De procedure
Verzoekers hebben bij brief van 28 maart 2007 aan de minister om teruggave verzocht van voormelde objecten uit de rijkscollectie die eigendom zouden zijn geweest van de naamloze vennootschap I. Rosenbaum NV te Amsterdam (hierna: ‘Rosenbaum’ of ‘kunsthandel Rosenbaum’). Bij brief van 30 maart 2007 deelden verzoekers mede dat het verzoek om teruggave mede werd gedaan namens S. Ltd., een kunsthandel te New York, als ‘successor company’ van de in 1947 geliquideerde kunsthandel Rosenbaum. Zij hebben hun verzoek nader toegelicht bij brieven van 14 november 2008, 30 maart 2009 en 20 september 2010 aan de commissie.
Het oorspronkelijke restitutieverzoek betrof meer werken. De minister heeft in zijn brief van 21 mei 2007 een drietal schilderijen die tot de claim behoorden van het adviesverzoek aan de commissie uitgezonderd omdat zij eerder in het kader van de zaak Goudstikker (RC 1.15) zijn teruggegeven en thans geen deel meer uitmaken van de rijkscollectie. Verzoekers hebben bij brief van 10 december 2009 hun verzoek met betrekking tot die schilderijen (NK 3260, NK 3270 en NK 3271) en met betrekking tot het schilderij NK 3122 ingetrokken.

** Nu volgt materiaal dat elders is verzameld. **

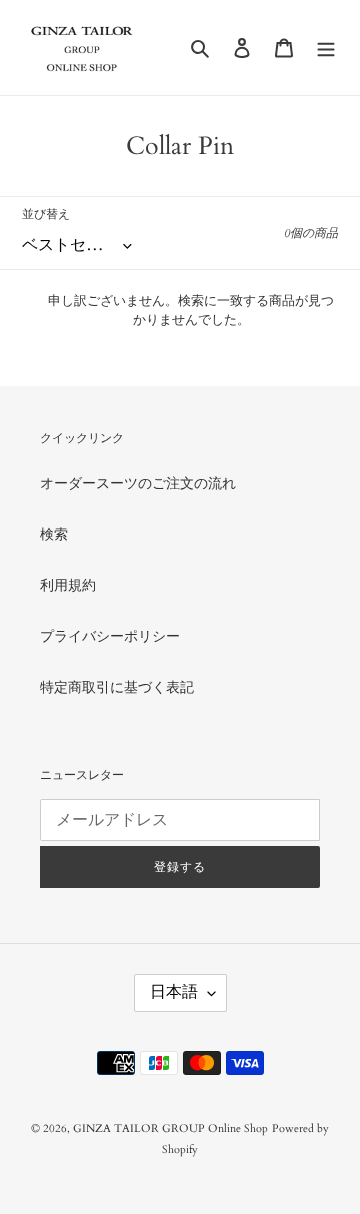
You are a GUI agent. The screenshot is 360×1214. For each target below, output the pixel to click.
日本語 (174, 992)
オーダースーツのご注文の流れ (138, 483)
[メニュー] (326, 47)
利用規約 (68, 585)
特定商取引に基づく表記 (117, 687)
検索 (54, 534)
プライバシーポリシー (110, 636)
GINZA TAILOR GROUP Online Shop (170, 1128)
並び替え (46, 214)
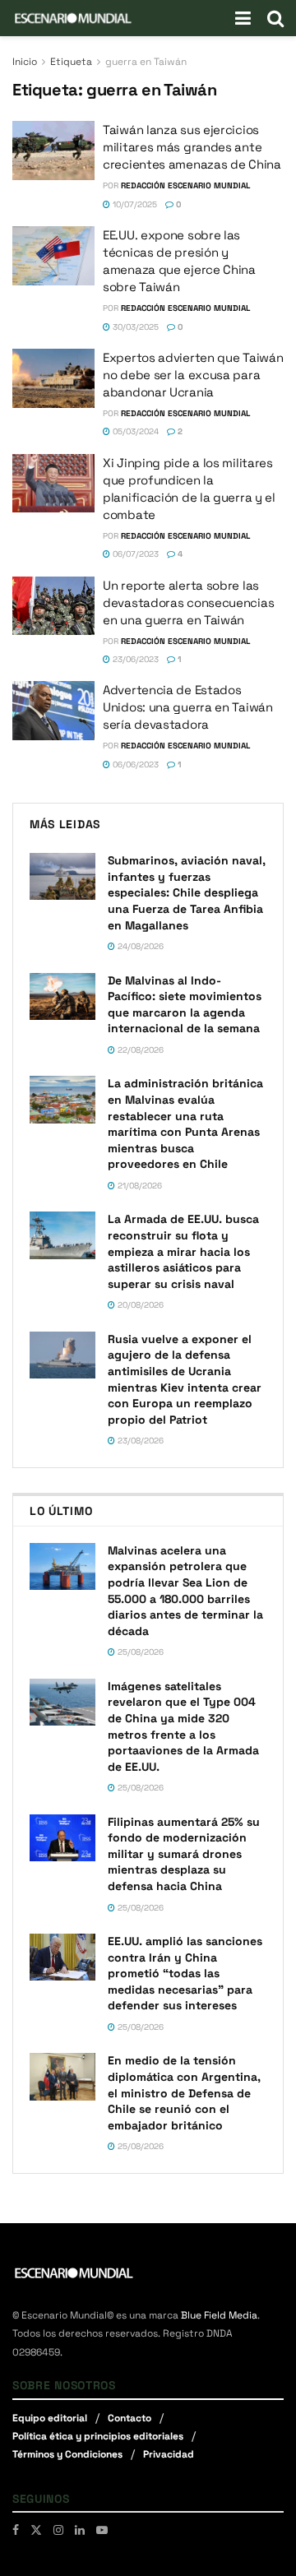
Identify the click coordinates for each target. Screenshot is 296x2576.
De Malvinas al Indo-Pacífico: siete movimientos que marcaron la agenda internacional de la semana (184, 1004)
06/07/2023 (134, 554)
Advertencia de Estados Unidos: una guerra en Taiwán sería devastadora (188, 707)
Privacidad (168, 2454)
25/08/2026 (139, 1652)
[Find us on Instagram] (58, 2530)
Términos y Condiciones (67, 2454)
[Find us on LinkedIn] (80, 2530)
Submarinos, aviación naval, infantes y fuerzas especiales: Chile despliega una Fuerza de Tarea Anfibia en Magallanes (187, 892)
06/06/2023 (134, 764)
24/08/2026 (139, 946)
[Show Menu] (243, 18)
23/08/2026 (139, 1440)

Verzoekers hebben bij brief van 14 november 2008 hun verzoek aangevuld met een claim op een commode in regence-stijl (NK 256). De commissie heeft het verzoek betreffende dat object ondergebracht in een afzonderlijk dossier (Rosenberg, RC 1.105), waarover op 3 mei 2010 advies is uitgebracht. Hetzelfde deed zij met het verzoek tot teruggave van het schilderij Landschap met klassieke tempel van Hubert Robert (NK 1432) dat werd afgesplitst van onderhavig verzoek in verband met een concurrerende claim op dit werk (Mathiason, RC 1.108). Over het adviesverzoek inzake Rosenbaum ten aanzien van NK 1432 bracht zij op 31 januari 2011 advies uit (Rosenbaum, RC 1.82-A).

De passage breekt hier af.